Crítica de ‘Spider-Man: Lejos de Casa’: quién dijo que segundas partes nunca fueron buenas

Peter Parker (Tom Holland) decide dejar sus heroicidades a un lado durante unas pocas semanas, y sale de viaje por Europa con sus amigos Ned (Jacob Batalon), MJ (Zendaya) y el resto de compañeros de instituto. Pero las vacaciones de verano darán un giro inesperado cuando aparezca Nick Furia (Samuel L. Jackson), que tiene trabajo para Peter. Varias criaturas elementales, seres hechos de arena, piedra, agua y fuego, están creando el caos y la destrucción en todo el continente. El joven Hombre Araña deberá desentrañar el misterio de estos ataques. Solo y con sus amigos en apuros, además de con la nueva aparición de Mysterio (Jake Gyllenhaal), Peter tendrá que decidirse a dar la cara. 

Esta esperada secuela del héroe arácnido está basada en los comics de Marvel creados por Steve Ditko y Stan Lee, está dirigida por Jon Watts (Coche policial) y vuelve a contar con guión de Chris McKenna y Erik Sommers.

¿Quién dijo que segundas partes nunca fueron buenas? En Lejos de Casa nos encontramos ante una secuela muy superior en todos los aspectos posibles a su predecesora. Como todos bien sabemos, tiene lugar en Europa debido a un viaje que nuestro protagonista hace con el resto de sus compañeros de clase.

Por supuesto, toda la película tiene su base en los actos acontecidos en Endgame y nuestro protagonista arácnido sigue dolido y destrozado por lo que le ha pasado a su gran compañero. Desde el minuto 1 podemos ver que el ambiente y la forma de ver este largometraje será muy distinto del de su predecesora. En nuestra opinión, Homecoming se excedía demasiado del aspecto adolescente, no solo por su protagonista sino porque la película se parecía más bien a ese tipo de largometrajes que nadie quiere ver porque parecen desde lo lejos demasiado infantiles.

Pero aquí todo cambia: no sabemos si es porque estamos creciendo con este gran Peter Parker o porque los hechos acontecidos en Endgame han hecho que el guión madure y coja un tono más característico y con calidad de lo que estábamos acostumbrados.

Es obvio que la película sigue con ese tono característico adolescente pero en menor medida y con una calidad infimamente superior tanto en guión, como en villanos, como en actuaciones.

Peter Parker lucha consigo mismo por intentar ser un chico normal al menos durante unos días y esa lucha interna es la que nos hace ver su evolución tanto personalmente como en su vida heroica por lo que nos permite disfrutar más aún de un personaje bien construido que nos está mostrando sus avances.
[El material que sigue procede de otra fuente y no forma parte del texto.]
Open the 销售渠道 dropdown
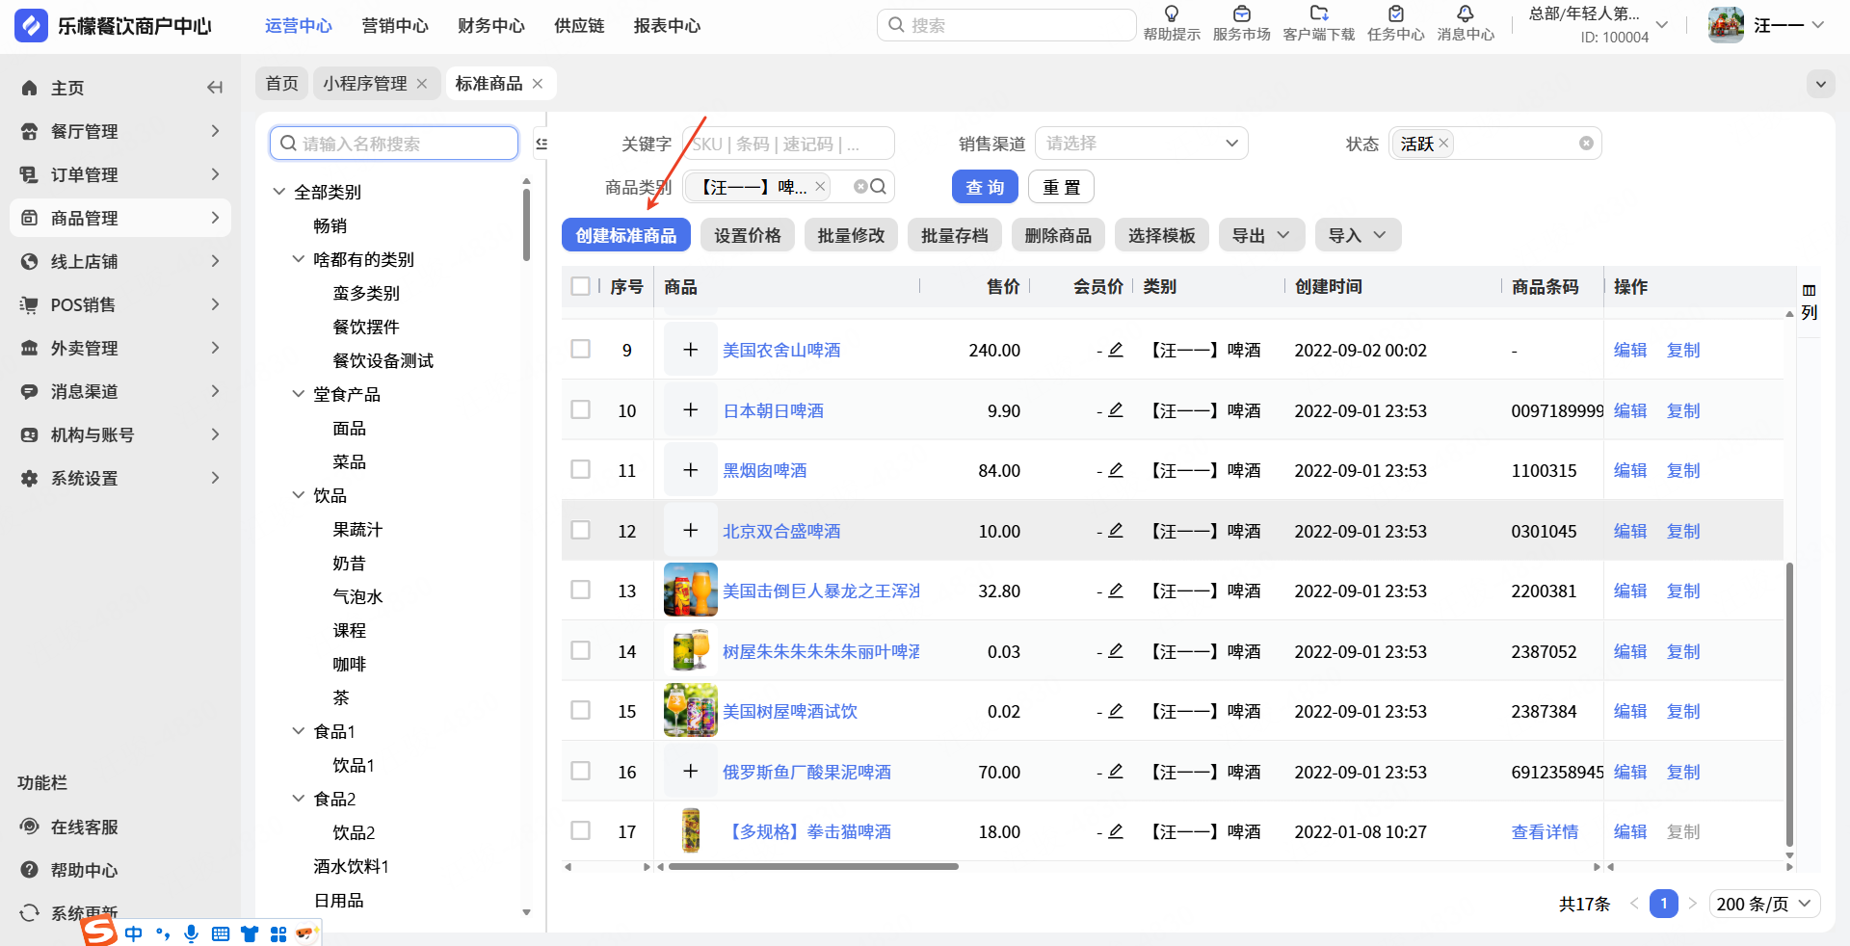 point(1141,144)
Mientras tanto, un mejor guión se abre paso dejándonos una trama bastante lineal, con giros de guión muy interesantes y sin agujeros de guión que nos saquen totalmente de la trama. La acción se entremezcla con tonos de comedia y la incesante pregunta de: ¿por qué no puedo ser un chico normal al menos durante unos días?

Este largometraje supone el cierre de la fase 3 del MCU y más que ‘cerrarlo’ abre puertas a un nuevo universo y un nuevo comienzo que nos transmite la impresión de querer alejarse de las historias que nos han ido acompañando durante muchísimos años.
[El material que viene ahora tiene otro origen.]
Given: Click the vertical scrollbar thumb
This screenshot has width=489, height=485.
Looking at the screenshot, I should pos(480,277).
El joven reparto es uno de sus plus. El villano o villanos consiguen ser realmente lo que queremos ver: un villano. En la pasada película la maldad se quedaba a medias y parecía más una película de domingo por la tarde que de una historia de Marvel. Por fin, esto era precisamente lo que necesitábamos.

Es divertida, entretenida y con la acción que todos queríamos sin dejar atrás el desarrollo de los personajes.